Dour outlook for Fortescue

FMG railway - photo FMG

Analysts say Australian miner and railway operator Fortescue Metals Group could be worth even less than the $1.84 a share price it closed at overnight, with iron ore prices now tipped to dip as low as US$37 a tonne in the long term.

The share price for Fortescue, Australia’s third-biggest iron ore producer, has dropped by nearly 70% from its peak of roughly $6 in February last year.

But experts have suggested this week that the miner may still be overvalued, as the market for iron ore still hasn’t reached its new, low, long-term mark.

A bearish report from Citi this week delivered a long-term forecast for the iron ore price to be as low as US$37 a tonne.

Iron ore rose slightly to US$48.80 overnight, but has been below Fortescue’s reported break-even mark of around US$53 since March.
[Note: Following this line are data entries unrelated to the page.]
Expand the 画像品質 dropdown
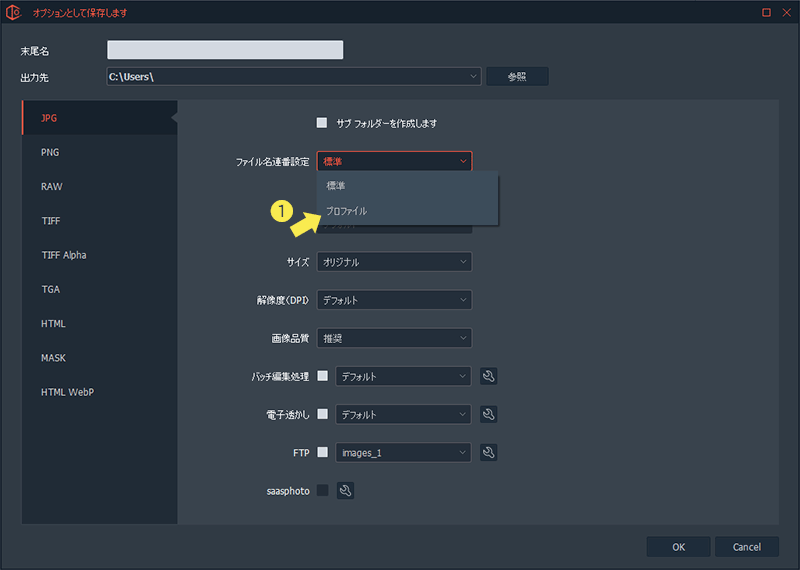Image resolution: width=800 pixels, height=570 pixels. (x=394, y=338)
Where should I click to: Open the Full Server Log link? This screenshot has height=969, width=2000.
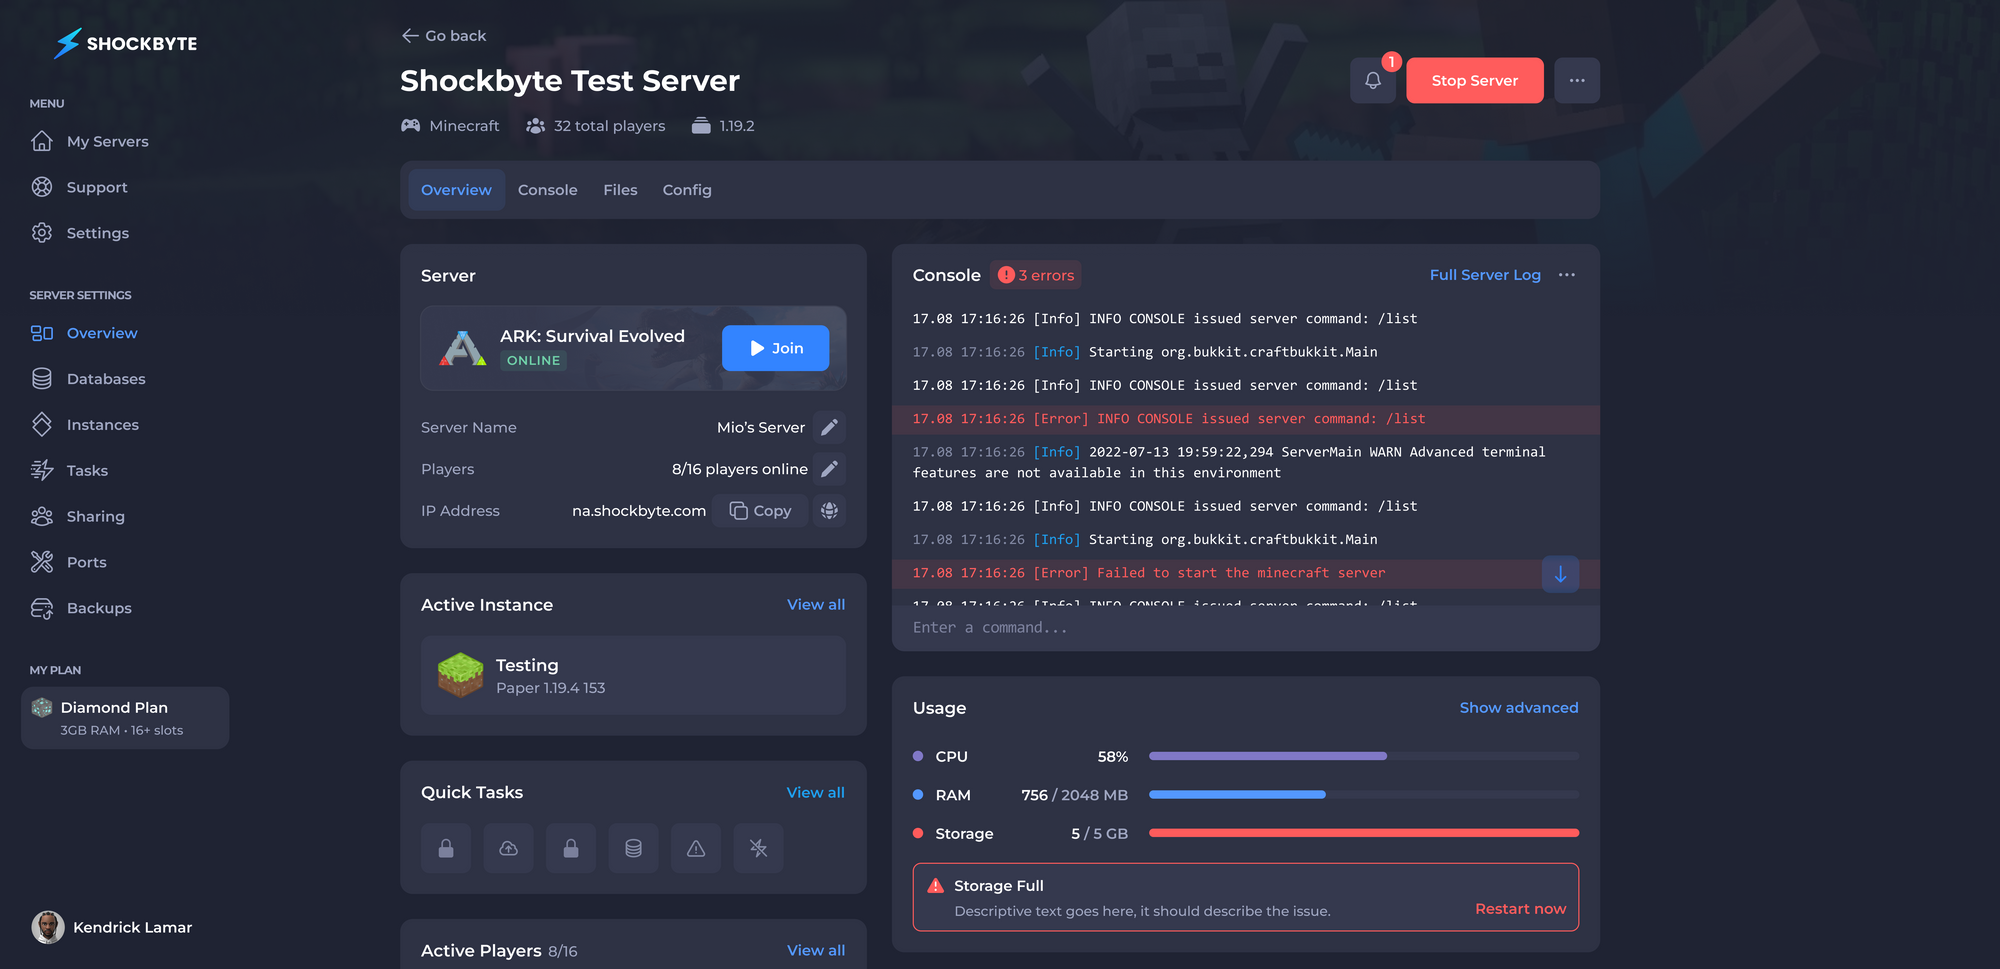coord(1485,275)
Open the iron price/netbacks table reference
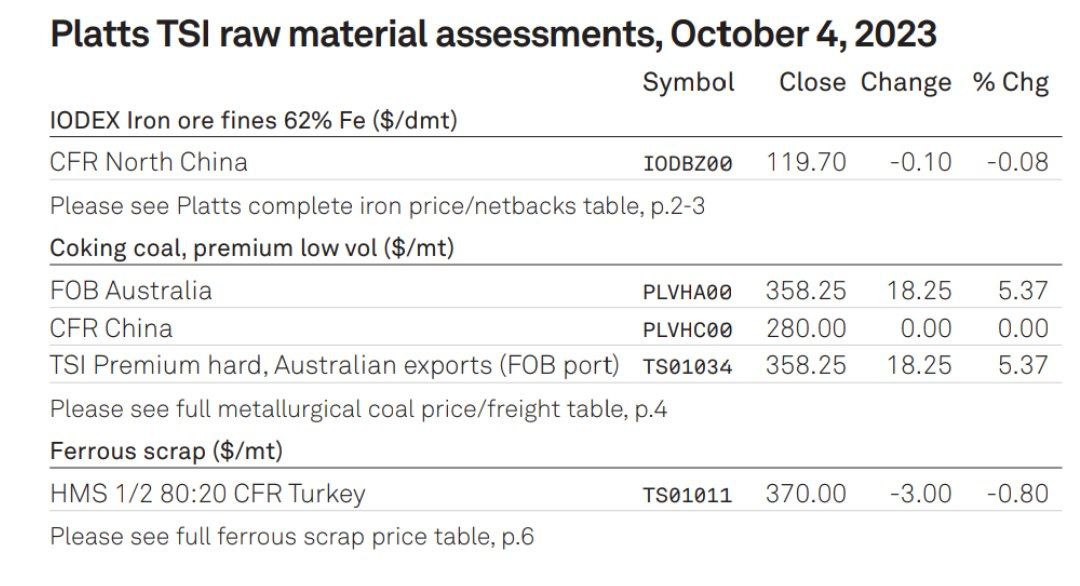The image size is (1080, 586). [377, 206]
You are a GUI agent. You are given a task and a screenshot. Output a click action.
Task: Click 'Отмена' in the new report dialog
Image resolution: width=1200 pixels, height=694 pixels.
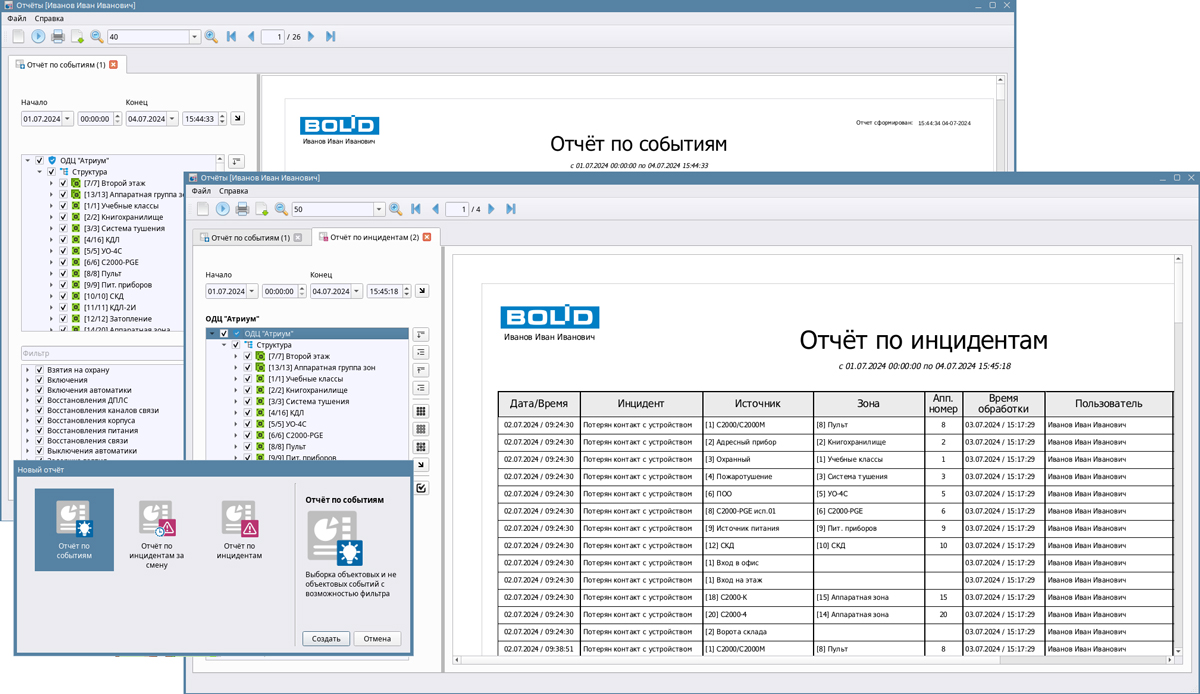tap(377, 638)
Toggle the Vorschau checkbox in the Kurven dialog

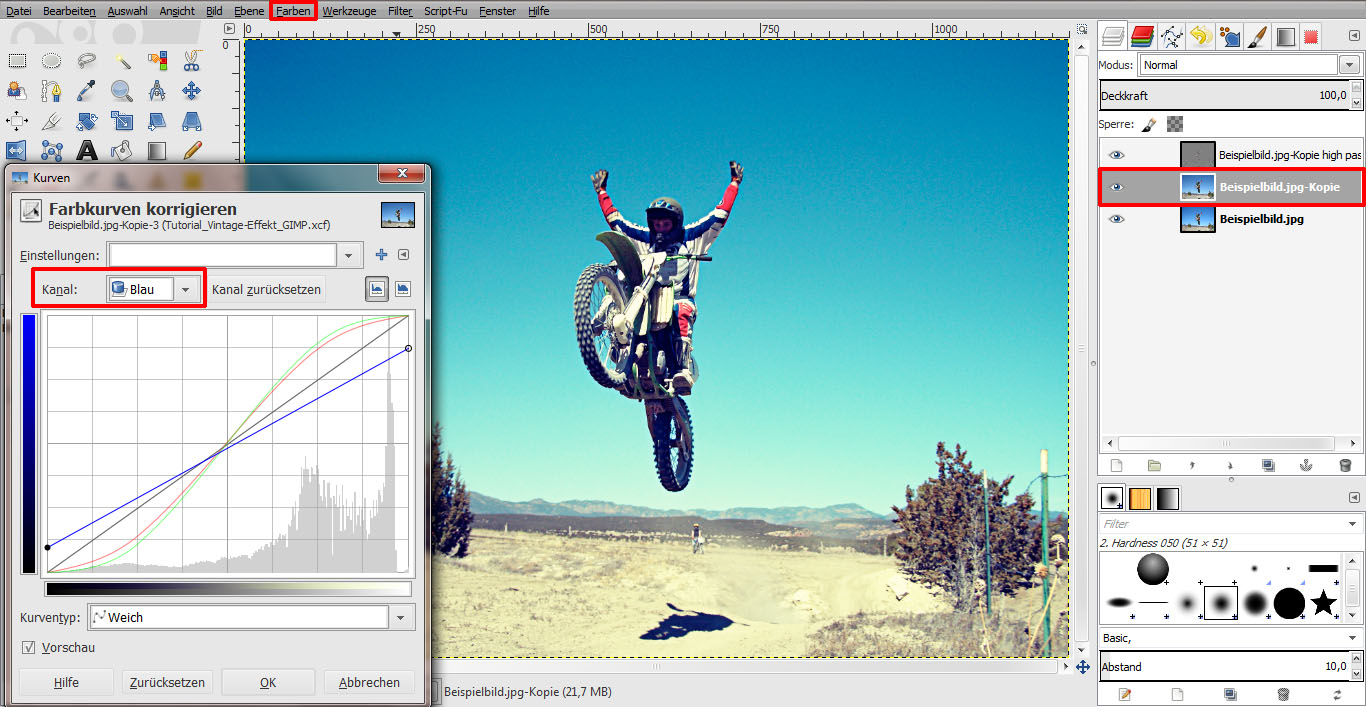[29, 647]
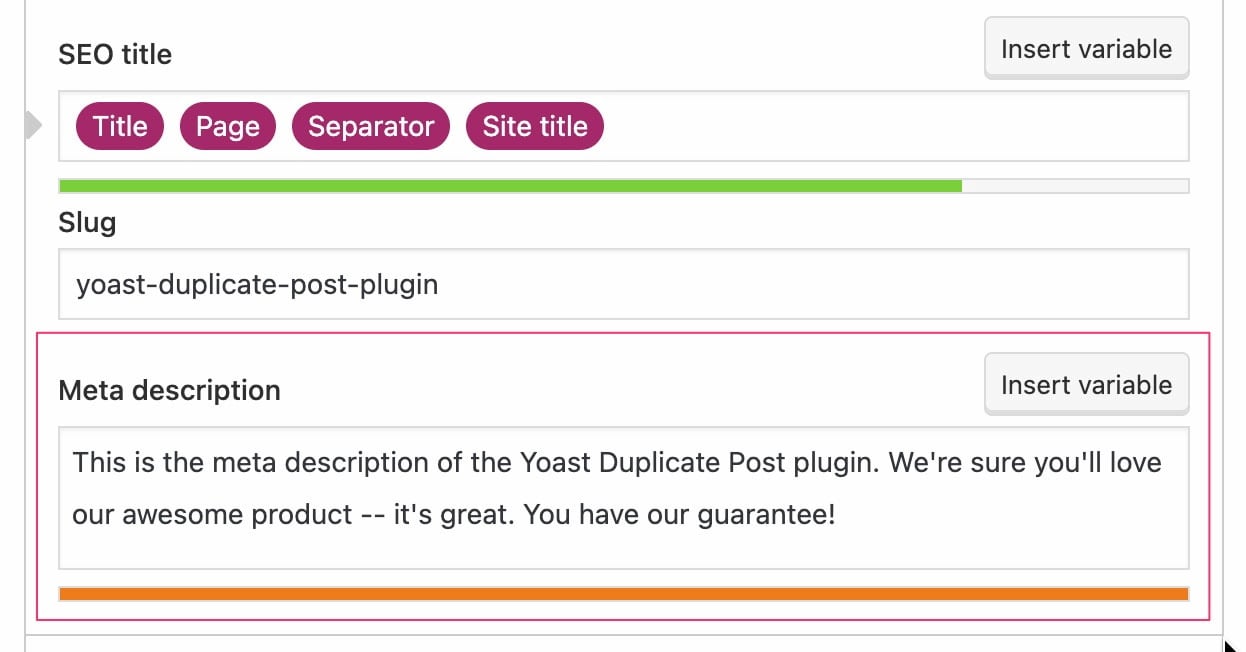
Task: Click empty space in SEO title field
Action: 890,126
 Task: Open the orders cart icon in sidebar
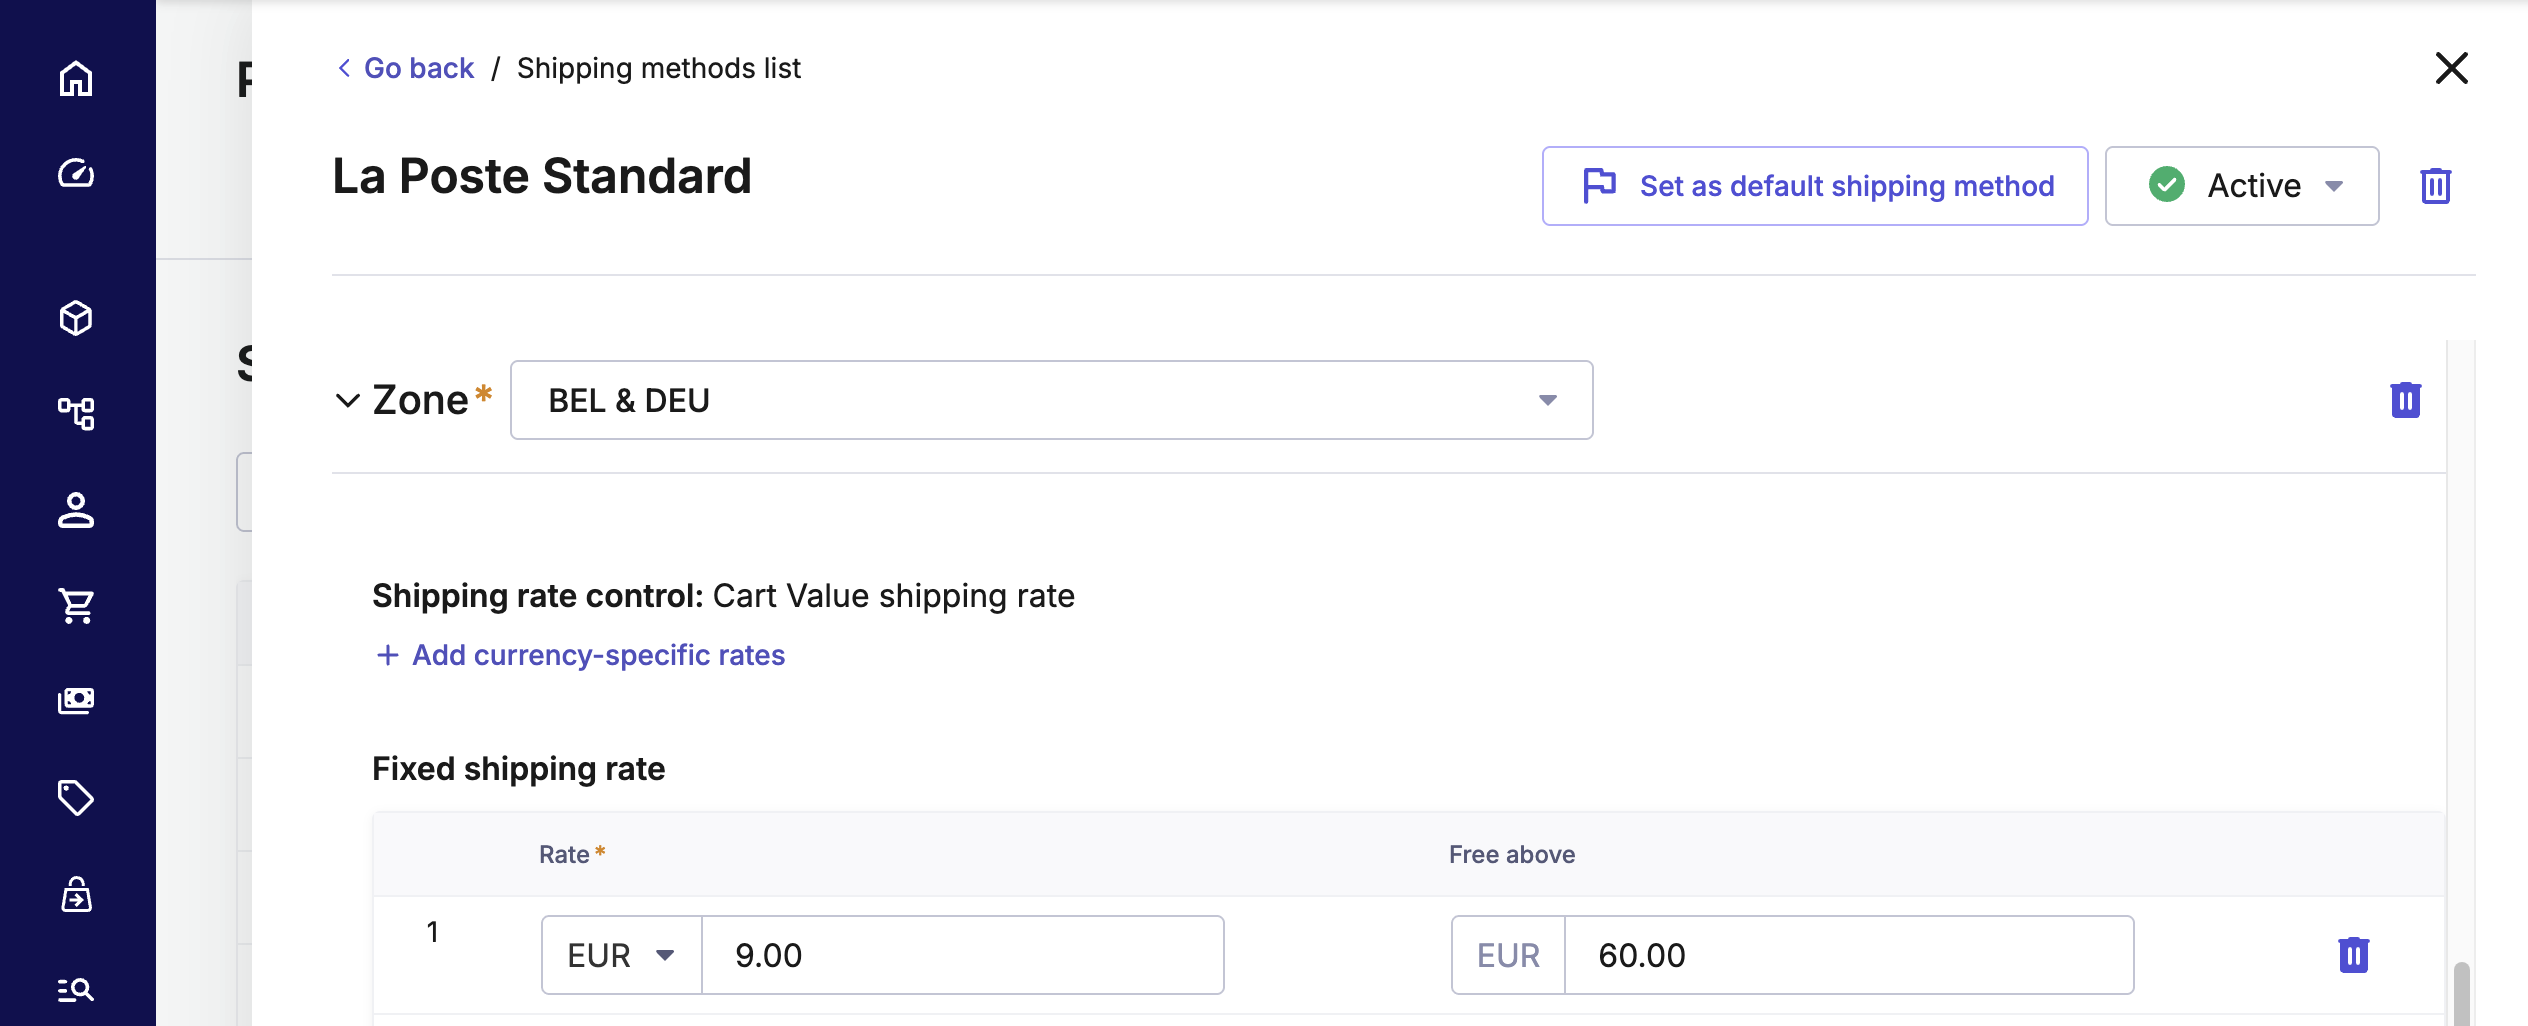tap(76, 605)
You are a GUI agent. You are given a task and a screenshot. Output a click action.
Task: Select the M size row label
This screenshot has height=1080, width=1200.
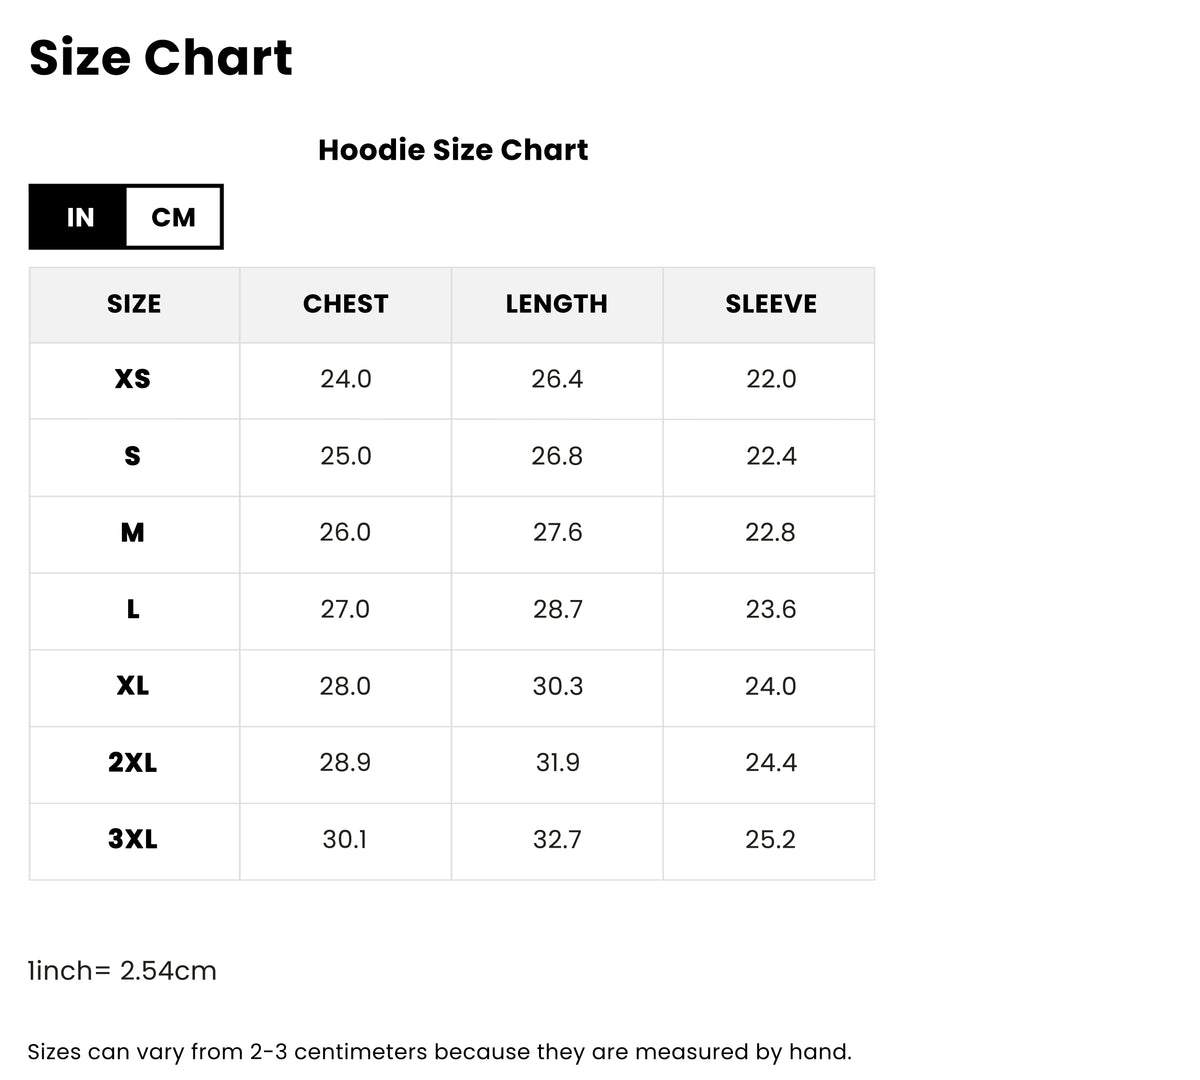point(132,533)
Fortescue chairman Andrew ‘Twiggy’ Forrest rejected claims last week that he should look to sell his 33% stake in the company, saying he was looking at the company’s long-term outlook, and would not be tricked into giving his stock away to ‘short-sellers’.

But with the lower iron ore price forecast, and repayments on Fortescue’s $11.9bn debt looming, Citi analysis would suggest that the long-term outlook for Fortescue might be worse than its current state.

“If FMG is not able to refinance the debt before mid-year, then the company would have to look at other options to fund repayment of the debt as at our iron ore price forecasts they will certainly not be able to do it from cashflow,” a Citi analyst said.

Citi experts predict iron ore to settle at an average of just US$37 a tonne through the second half of this year, and just US$40 a tonne through to 2018.

Federal treasurer Joe Hockey has been in the news this week with an even lower outlook, with plans to factor in an iron ore price as low as US$35 a tonne in the May 12 budget.

“There seems to be no floor,” Hockey reportedly told the Australian Financial Review. “We are contemplating as low as US$35 a tonne.”

 

700 jobs to go at Fortescue

Fortescue yesterday announced that after a “thorough organisational review” it would “bring work rosters across its operations into line with the standard rosters worked in the Pilbara industry.”

The miner plans to change its eight-days-on, six-days off roster for a more standard fourteen-days-on, seven-days off plan – a move which analysts say could allow Fortescue to cut its 4000-strong workforce by as many as 756 workers.

“This will further strengthen Fortescue’s position to withstand the market challenges now and into the future,” chief executive Nev Power said.

“We have already reduced our cost base significantly since 2012 through sustained productivity and efficiency improvements and today’s announcement will further bolster our resilience in an uncertain and volatile market.”

Fortescue said there would be opportunities for internal transfers for those affected by the roster move, with options to be explored to minimise impact on employees.

The miner plans to implement the new roster by June 30.

“While we would prefer not to have to change what has been a successful and differentiating roster for Fortescue, we are taking steps in response to the threat of oversupply in the market over the medium term,” Power said.

“While Fortescue took a disciplined decision to cut its capital expansion budget last year and defer additional capacity in our system, it is the threat of oversupply in the medium term by our competitors that is causing ongoing damage to our industry, all companies in it and to the state and national economies.

“In this environment, bringing our costs down rapidly and sustainably is critical and will place our company in the strongest possible position for the future,” he said.